(Element and text position data)
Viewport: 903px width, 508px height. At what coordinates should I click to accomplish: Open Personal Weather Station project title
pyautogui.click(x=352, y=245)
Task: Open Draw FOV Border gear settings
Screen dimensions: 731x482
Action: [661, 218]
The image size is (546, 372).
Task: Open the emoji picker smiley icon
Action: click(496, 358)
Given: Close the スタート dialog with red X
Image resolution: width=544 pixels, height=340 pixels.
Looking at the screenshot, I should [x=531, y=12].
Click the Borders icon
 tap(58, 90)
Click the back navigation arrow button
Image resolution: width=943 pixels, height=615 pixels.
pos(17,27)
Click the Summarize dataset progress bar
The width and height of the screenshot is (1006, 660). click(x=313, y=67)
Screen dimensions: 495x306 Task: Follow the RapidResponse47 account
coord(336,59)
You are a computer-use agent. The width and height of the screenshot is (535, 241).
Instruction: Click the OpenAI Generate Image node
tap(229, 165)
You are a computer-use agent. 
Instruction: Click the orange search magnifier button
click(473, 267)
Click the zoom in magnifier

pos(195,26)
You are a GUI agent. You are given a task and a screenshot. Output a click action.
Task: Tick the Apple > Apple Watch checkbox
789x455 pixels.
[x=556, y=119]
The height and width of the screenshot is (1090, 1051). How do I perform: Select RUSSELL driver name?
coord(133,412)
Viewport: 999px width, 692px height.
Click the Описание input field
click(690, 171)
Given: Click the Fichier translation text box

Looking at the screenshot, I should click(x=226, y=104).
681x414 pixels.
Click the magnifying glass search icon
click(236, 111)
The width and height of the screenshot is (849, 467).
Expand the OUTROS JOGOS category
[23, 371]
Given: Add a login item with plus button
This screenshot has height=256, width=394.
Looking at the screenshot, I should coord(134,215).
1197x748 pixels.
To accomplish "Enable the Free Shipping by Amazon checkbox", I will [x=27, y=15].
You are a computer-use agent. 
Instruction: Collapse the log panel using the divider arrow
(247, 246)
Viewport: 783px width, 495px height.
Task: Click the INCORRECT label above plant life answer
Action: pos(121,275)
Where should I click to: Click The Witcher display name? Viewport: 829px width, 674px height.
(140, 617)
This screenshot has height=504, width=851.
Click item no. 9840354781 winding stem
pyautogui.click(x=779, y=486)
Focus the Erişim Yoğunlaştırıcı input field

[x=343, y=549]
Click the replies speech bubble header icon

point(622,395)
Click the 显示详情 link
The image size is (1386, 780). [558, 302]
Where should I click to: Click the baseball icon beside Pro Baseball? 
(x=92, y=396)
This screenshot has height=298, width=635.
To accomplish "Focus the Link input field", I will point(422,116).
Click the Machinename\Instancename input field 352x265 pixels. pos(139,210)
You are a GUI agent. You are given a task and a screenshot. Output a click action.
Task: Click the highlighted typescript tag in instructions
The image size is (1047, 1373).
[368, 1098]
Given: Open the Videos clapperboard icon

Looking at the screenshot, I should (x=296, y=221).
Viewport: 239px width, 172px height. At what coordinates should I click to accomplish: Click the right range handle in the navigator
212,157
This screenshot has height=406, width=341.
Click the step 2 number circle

Work required: Could you format all of the entries above as a JSON list of strings, one string per line, with blank lines left out?

Solution:
[
  "Viewport: 903px width, 508px height. At what coordinates should I click to accomplish: Open Personal Weather Station project title",
  "pyautogui.click(x=352, y=245)",
  "Task: Open Draw FOV Border gear settings",
  "Screen dimensions: 731x482",
  "Action: [661, 218]",
  "The image size is (546, 372).",
  "Task: Open the emoji picker smiley icon",
  "Action: click(496, 358)",
  "Given: Close the スタート dialog with red X",
  "Image resolution: width=544 pixels, height=340 pixels.",
  "Looking at the screenshot, I should [x=531, y=12].",
  "Click the Borders icon",
  " tap(58, 90)",
  "Click the back navigation arrow button",
  "Image resolution: width=943 pixels, height=615 pixels.",
  "pos(17,27)",
  "Click the Summarize dataset progress bar",
  "The width and height of the screenshot is (1006, 660). click(x=313, y=67)",
  "Screen dimensions: 495x306 Task: Follow the RapidResponse47 account",
  "coord(336,59)",
  "You are a computer-use agent. The width and height of the screenshot is (535, 241).",
  "Instruction: Click the OpenAI Generate Image node",
  "tap(229, 165)",
  "You are a computer-use agent. ",
  "Instruction: Click the orange search magnifier button",
  "click(473, 267)",
  "Click the zoom in magnifier",
  "pos(195,26)",
  "You are a GUI agent. You are given a task and a screenshot. Output a click action.",
  "Task: Tick the Apple > Apple Watch checkbox",
  "789x455 pixels.",
  "[x=556, y=119]",
  "The height and width of the screenshot is (1090, 1051). How do I perform: Select RUSSELL driver name?",
  "coord(133,412)",
  "Viewport: 999px width, 692px height.",
  "Click the Описание input field",
  "click(690, 171)",
  "Given: Click the Fichier translation text box",
  "Looking at the screenshot, I should click(x=226, y=104).",
  "681x414 pixels.",
  "Click the magnifying glass search icon",
  "click(236, 111)",
  "The width and height of the screenshot is (849, 467).",
  "Expand the OUTROS JOGOS category",
  "[23, 371]",
  "Given: Add a login item with plus button",
  "This screenshot has height=256, width=394.",
  "Looking at the screenshot, I should coord(134,215).",
  "1197x748 pixels.",
  "To accomplish \"Enable the Free Shipping by Amazon checkbox\", I will [x=27, y=15].",
  "You are a computer-use agent. ",
  "Instruction: Collapse the log panel using the divider arrow",
  "(247, 246)",
  "Viewport: 783px width, 495px height.",
  "Task: Click the INCORRECT label above plant life answer",
  "Action: pos(121,275)",
  "Where should I click to: Click The Witcher display name? Viewport: 829px width, 674px height.",
  "(140, 617)",
  "This screenshot has height=504, width=851.",
  "Click item no. 9840354781 winding stem",
  "pyautogui.click(x=779, y=486)",
  "Focus the Erişim Yoğunlaştırıcı input field",
  "[x=343, y=549]",
  "Click the replies speech bubble header icon",
  "point(622,395)",
  "Click the 显示详情 link",
  "The image size is (1386, 780). [558, 302]",
  "Where should I click to: Click the baseball icon beside Pro Baseball? ",
  "(x=92, y=396)",
  "This screenshot has height=298, width=635.",
  "To accomplish \"Focus the Link input field\", I will point(422,116).",
  "Click the Machinename\\Instancename input field 352x265 pixels. pos(139,210)",
  "You are a GUI agent. You are given a task and a screenshot. Output a click action.",
  "Task: Click the highlighted typescript tag in instructions",
  "The image size is (1047, 1373).",
  "[368, 1098]",
  "Given: Open the Videos clapperboard icon",
  "Looking at the screenshot, I should (x=296, y=221).",
  "Viewport: 239px width, 172px height. At what coordinates should I click to accomplish: Click the right range handle in the navigator",
  "212,157",
  "This screenshot has height=406, width=341.",
  "Click the step 2 number circle"
]